How Small Businesses Will Be Impacted By Minimum Wage Increase

First Union Lending
4 min readNov 3, 2020

The impact of a minimum wage increase is hotly being debated across the country. Perhaps the most attuned to this debate: small business owners. And while most action in terms of any minimum wage hikes is more of a state-based decision, there could be an increase in the federal minimum wage given the current economic situation. A topic of the presidential platforms, there is some push to raise the federal minimum wage to 15.00. What exactly could this do to small businesses? That remains to be seen; however, as some states have already gone up to $15, there is evidence regarding how a higher minimum wage could affect small businesses. In this article, we look at the potential impact that a federal minimum wage increase might have when it comes to the country’s smaller businesses.

The United States introduced the concept of the minimum wage in the late 1930s. In 2009, the federal minimum wage was set at 7.25. This is where it has since remained. That said, as noted, there is some talk about potentially raising that to 15.00.

Effects of a Minimum Wage Increase

Many states have already increased their minimum wage to 15.00. The federal rate though has yet to change from that set in 2009. Some of the effects that those who are not in support of increasing minimum wage cite:

  • Increased unemployment of unskilled workers. While the logic here may seem a bit perplexing, studies have shown that those workers who tend to fall into the unskilled category are hurt in this case. Once businesses are forced to pay employees more, they tend to gravitate toward more skilled/educated workers who are ultimately more productive. This then puts poorer, unskilled workers at a significant disadvantage thus leading to higher unemployment among this group of laborers.
  • It is simply common sense, if the minimum wage goes up, businesses are having to pay employees more. This in turn is likely to get passed on to the customer. This then means that the cost of the products and/or services is going to go up as a result. Another option would be to reduce the number of goods produced and thus sold, but this could very well cripple the businesses especially at a time when so many are struggling to make ends meet.
  • If the government did do a 15.00 minimum wage rate, this then would go for all sates across the board. That said, there is some disparity here. Not all states are on the same scale as far as the cost of living for example. So for those with lower costs of living, where money by way of wages goes further, many of the small business owners in these states and more rural areas for example simply will not be able to handle the added financial burden.

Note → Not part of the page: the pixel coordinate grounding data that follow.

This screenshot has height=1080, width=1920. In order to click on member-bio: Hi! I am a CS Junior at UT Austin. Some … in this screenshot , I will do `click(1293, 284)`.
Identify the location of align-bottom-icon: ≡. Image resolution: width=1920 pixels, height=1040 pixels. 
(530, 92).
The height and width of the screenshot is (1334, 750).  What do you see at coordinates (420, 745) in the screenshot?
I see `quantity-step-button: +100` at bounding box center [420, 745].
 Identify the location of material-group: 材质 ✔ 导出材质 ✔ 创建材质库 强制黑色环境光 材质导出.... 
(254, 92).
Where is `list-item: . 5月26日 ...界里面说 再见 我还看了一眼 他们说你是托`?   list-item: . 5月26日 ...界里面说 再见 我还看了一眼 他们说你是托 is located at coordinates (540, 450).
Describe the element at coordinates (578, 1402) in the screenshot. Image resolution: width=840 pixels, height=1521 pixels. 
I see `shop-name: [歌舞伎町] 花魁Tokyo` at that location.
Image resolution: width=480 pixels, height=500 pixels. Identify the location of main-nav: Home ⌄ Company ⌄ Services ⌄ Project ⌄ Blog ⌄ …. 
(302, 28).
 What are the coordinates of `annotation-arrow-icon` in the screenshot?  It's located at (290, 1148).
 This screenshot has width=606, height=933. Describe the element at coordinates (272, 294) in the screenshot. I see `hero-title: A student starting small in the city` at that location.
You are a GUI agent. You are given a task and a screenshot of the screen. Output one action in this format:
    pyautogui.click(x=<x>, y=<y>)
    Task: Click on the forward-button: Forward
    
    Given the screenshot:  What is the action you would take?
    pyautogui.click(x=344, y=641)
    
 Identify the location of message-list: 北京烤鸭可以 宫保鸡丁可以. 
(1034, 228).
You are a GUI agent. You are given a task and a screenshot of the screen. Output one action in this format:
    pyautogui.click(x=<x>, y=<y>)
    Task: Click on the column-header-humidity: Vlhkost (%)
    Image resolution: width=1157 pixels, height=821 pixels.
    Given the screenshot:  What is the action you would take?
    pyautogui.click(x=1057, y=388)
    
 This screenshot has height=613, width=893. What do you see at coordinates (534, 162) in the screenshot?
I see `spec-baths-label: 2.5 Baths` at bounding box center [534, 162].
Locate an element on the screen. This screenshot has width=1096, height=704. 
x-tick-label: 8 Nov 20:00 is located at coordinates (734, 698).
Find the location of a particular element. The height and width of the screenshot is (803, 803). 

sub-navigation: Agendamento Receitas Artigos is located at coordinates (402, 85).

Especially for example when looking at restaurants in smaller towns. Having to be at a limited capacity, they are trying to find a creative way in many instances to just make it by. Increasing the minimum wage could force them to shut their doors for good.

The Positive Impact

There are proponents on both sides. The above are the reasons that people against a minimum wage hike tend to list. However, especially among democrats, such an increase has pretty ardent support. The reasons that they cite as to why a 15.00 federal increase would benefit the nation:

  • Improved worker satisfaction. Certainly, if workers are getting paid more, they are going to be happier. In turn, happier workers are more productive workers. When productivity goes up, business, in general, tends to follow suit. So in essence, this could be a very positive thing for small business owners.
  • Lower worker turnover. Again, if employees are in a position in which they are not having to struggle despite having a full-time job, they are more willing to stay put. And with lower turnover rates, business owners ultimately save on the cost of hiring and training new employees.
  • Some studies have uncovered that when the minimum wage has been raised at the state level, for instance, employment rates increase. Typically among big chain and box stores, they will often show increases in hiring numbers (depending on the state) when the minimum wage goes up.
  • In today’s current climate a minimum wage increase would raise over one million households above the poverty level. The positive side to this is that they then are spending more and small businesses could potentially reap the benefits of this.

Again, numerous states and cities have instituted a 15.00 minimum wage — the results tend to vary. And in this difficult economic time, it is even harder to gauge and/or predict what could come of a federal minimum wage increase. The point of any such minimum wage policies most often has been to help less-skilled workers find employment and eventually up to their skill level. But again, the question here is how does this impact small businesses when many are currently already facing some dire straits. Labor costs go up, hiring rates tend to therefore go down. They don’t have the same cushion as big chain stores. Every penny, especially now, does in fact count.

Then again there is the flip side — every issue has two sides after all. Putting more money in people’s pockets could be a boon to small businesses. And not having to consistently hire people is also definitely a plus side note. Regardless, this is a relatively contentious debate. One that may not get resolved anytime soon.